▶ _SET TASKS_:
a) In the reflection on life's half-way point, to what age did the writer originally plan to live?
b) Using the reflection on life's half-way point, explain in one to three sentences why the writer no longer feels urgency to find words for what they are coming to realize.
##### EXTRACT PROVIDED #####
Not long ago, I decided that I had reached the half-way point of my life. My parents had both passed away, having barely reached their seventies, and I thought, why should I desire to last any longer? Life at the time seemed much too long already. I had struggled for over thirty years, and in my mind the struggle stretched on beyond me for far longer than I could care to comprehend. In fact, planning to live to 70 was a huge concession: an admission that optimism might actually have a place in my life — I might actually continue to survive the drudgery of life for as long as I had made it thus far. Not that it seemed like such an exciting thing to aspire to, but at least I had a plan that involved having a future to speak of.

Since then, by some mysterious circumstance, my outlook seems to have changed. I find myself happy, most days, and at least capable of avoiding despair on those days that are not so enjoyable. Life begins to have a meaning that I never understood before: simply to live it, perhaps even enjoy it. By whatever miracle my brain has settled into a state of positive vibration, wanting to see and experience and enjoy as much as possible. So this is what chemical balance looks like! So this is what a well-functioning mind can bring to the table. I find myself wanting to create more and more. I want to learn. I want to work more cleverly and come home satisfied in a job well done. I want to spend my leisure time soaking in every sound and every peaceful moment, knowing that they are made of gold and that I can have billions more to glean, if I so choose.

And so I find myself very recently thinking: what if I weren’t at the half-way point? What if I were still somewhere just near the beginning? What if, instead of feeling calloused and jaded, I realized that I have seen so little of what life has to offer? Yes, I would be inviting a greater risk of sorrow and trouble into such a lengthier lifespan, but what if that weren’t a bad thing after all? What if those misfortunes were seen as giving birth to the happy times? I find it difficult to find the words to express what I am coming to realize. And yet: I now feel no urgency to find those explanations, because I could have several more decades to explore this very idea! I could spend a lifetime — a long lifetime — just searching for a way to explain to my young self that a hundred years is not such a bad thing after all.
##### DATASET EXCERPTS #####
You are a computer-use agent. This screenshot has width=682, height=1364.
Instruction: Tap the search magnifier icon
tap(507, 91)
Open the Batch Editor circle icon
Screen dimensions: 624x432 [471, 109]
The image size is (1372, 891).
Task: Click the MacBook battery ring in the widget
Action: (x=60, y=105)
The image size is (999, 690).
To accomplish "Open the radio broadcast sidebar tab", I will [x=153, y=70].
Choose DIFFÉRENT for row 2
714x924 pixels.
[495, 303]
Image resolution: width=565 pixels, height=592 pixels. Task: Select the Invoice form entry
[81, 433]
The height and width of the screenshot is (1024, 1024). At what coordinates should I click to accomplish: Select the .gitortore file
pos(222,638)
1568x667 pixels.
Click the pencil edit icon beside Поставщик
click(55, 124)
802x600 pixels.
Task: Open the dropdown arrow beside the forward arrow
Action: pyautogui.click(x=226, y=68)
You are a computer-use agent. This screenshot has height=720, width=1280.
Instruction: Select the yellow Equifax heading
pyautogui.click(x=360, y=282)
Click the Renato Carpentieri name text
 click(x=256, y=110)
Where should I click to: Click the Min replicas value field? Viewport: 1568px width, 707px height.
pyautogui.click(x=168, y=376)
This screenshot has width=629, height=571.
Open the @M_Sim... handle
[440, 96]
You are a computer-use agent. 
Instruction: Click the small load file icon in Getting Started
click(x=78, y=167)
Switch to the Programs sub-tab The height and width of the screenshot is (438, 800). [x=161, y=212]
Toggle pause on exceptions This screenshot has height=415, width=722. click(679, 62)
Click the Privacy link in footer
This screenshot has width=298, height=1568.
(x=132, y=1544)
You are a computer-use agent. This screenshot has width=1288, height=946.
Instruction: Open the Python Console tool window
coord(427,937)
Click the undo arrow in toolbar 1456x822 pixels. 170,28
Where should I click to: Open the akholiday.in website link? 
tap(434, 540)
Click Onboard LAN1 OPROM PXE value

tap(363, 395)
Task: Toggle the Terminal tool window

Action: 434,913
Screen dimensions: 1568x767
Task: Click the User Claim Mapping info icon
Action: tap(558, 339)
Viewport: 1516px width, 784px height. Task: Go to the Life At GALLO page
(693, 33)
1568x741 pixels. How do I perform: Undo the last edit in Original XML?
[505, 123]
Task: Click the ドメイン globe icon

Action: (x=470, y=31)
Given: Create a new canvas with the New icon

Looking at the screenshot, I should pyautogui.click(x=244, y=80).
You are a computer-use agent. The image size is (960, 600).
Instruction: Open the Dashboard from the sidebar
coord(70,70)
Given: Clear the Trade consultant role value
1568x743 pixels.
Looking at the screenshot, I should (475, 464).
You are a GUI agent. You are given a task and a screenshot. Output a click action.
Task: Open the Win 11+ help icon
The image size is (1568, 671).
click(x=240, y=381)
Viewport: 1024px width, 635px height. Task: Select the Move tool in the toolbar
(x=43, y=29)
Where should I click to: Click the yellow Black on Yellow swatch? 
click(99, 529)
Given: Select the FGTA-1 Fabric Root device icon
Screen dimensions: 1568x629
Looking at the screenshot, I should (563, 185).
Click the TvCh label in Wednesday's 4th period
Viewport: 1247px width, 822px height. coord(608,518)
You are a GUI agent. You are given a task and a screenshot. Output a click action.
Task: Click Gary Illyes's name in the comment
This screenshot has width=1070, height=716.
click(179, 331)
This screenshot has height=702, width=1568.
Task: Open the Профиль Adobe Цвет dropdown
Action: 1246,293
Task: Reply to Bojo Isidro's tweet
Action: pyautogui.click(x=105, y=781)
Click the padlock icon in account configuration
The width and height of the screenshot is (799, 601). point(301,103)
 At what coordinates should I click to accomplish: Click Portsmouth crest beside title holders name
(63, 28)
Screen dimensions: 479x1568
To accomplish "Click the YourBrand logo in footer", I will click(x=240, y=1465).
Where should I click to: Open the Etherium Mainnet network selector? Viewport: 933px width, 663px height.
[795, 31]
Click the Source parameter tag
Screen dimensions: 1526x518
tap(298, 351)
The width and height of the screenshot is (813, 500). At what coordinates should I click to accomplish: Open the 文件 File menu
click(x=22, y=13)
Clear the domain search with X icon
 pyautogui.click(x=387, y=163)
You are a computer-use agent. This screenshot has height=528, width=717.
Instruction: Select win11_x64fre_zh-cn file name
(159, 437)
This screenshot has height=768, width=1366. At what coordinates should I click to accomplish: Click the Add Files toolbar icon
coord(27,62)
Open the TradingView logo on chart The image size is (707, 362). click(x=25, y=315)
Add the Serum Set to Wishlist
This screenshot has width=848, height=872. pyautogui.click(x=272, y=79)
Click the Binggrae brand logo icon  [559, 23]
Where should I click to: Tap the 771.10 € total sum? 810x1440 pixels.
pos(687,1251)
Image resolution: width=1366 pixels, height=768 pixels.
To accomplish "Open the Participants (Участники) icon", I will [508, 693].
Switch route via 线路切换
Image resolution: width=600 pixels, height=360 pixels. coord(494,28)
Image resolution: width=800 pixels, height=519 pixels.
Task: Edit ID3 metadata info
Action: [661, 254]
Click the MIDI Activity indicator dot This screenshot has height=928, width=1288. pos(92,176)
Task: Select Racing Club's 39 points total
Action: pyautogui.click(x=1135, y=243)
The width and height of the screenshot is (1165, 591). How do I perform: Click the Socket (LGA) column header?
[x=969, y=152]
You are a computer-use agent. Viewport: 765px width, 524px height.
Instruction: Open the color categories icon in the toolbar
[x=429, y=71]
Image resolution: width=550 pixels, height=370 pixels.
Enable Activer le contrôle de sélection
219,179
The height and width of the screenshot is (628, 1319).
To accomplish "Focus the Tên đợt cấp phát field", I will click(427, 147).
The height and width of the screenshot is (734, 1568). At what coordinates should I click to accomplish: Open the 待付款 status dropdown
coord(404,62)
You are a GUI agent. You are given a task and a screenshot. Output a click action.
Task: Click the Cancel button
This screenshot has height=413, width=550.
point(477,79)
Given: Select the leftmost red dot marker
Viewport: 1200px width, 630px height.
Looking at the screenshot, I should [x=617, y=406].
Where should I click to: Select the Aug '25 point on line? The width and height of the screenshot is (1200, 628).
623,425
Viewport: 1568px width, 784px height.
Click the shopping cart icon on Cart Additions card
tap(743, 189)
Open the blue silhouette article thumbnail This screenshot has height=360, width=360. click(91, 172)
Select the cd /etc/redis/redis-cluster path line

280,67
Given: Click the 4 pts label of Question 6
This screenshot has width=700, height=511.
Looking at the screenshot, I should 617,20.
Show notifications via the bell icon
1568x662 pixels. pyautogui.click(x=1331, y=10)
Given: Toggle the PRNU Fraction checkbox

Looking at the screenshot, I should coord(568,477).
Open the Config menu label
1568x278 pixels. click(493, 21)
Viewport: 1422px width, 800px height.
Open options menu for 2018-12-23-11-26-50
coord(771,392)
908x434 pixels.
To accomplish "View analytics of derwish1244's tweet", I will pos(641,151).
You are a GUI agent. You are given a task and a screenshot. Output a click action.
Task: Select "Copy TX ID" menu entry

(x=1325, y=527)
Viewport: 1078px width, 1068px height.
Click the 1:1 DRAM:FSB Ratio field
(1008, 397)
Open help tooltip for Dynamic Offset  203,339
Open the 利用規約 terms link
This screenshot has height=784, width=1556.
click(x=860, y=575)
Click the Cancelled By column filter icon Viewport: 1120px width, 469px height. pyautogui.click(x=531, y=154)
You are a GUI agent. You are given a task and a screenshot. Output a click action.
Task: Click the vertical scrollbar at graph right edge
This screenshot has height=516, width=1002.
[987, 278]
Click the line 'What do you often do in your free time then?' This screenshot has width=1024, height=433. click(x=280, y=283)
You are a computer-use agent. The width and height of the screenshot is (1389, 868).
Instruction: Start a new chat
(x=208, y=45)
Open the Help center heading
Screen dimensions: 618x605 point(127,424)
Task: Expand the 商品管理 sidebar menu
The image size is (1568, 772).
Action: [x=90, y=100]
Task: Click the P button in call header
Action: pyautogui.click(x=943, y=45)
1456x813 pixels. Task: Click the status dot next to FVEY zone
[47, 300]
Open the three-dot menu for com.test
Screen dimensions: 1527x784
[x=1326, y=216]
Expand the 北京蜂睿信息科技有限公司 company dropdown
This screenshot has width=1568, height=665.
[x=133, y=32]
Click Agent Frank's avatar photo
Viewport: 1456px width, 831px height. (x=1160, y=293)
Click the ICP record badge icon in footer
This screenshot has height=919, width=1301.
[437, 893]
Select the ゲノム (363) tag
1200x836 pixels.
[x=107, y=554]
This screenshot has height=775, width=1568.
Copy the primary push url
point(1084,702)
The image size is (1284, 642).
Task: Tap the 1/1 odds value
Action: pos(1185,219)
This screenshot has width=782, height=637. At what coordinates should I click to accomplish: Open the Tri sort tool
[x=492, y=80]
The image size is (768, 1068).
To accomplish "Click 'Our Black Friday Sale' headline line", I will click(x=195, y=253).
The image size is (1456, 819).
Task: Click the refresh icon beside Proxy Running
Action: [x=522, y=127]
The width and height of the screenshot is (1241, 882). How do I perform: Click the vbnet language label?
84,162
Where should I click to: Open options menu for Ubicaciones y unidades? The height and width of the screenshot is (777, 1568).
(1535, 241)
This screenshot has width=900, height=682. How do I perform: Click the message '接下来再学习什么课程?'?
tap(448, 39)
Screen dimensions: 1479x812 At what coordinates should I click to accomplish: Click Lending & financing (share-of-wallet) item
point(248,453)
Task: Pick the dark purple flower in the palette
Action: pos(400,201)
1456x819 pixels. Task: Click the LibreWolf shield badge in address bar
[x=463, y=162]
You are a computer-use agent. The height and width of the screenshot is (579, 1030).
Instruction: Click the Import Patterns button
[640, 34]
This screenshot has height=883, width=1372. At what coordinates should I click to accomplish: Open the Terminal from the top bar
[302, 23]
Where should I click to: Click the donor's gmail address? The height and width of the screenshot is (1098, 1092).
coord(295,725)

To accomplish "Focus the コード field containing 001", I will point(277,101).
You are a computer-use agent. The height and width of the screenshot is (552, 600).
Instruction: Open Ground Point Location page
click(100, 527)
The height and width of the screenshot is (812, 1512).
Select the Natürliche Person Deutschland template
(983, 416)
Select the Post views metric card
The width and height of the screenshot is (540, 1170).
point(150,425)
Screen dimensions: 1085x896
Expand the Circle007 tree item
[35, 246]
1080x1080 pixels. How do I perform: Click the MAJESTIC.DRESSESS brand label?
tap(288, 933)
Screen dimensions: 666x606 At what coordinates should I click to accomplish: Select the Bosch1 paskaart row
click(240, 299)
#####
▶ _FINAL RESULTS_:
a) The writer planned to live to 70.

b) The writer feels no urgency because they could have several more decades to explore the idea. They might even spend a long lifetime searching for a way to explain it.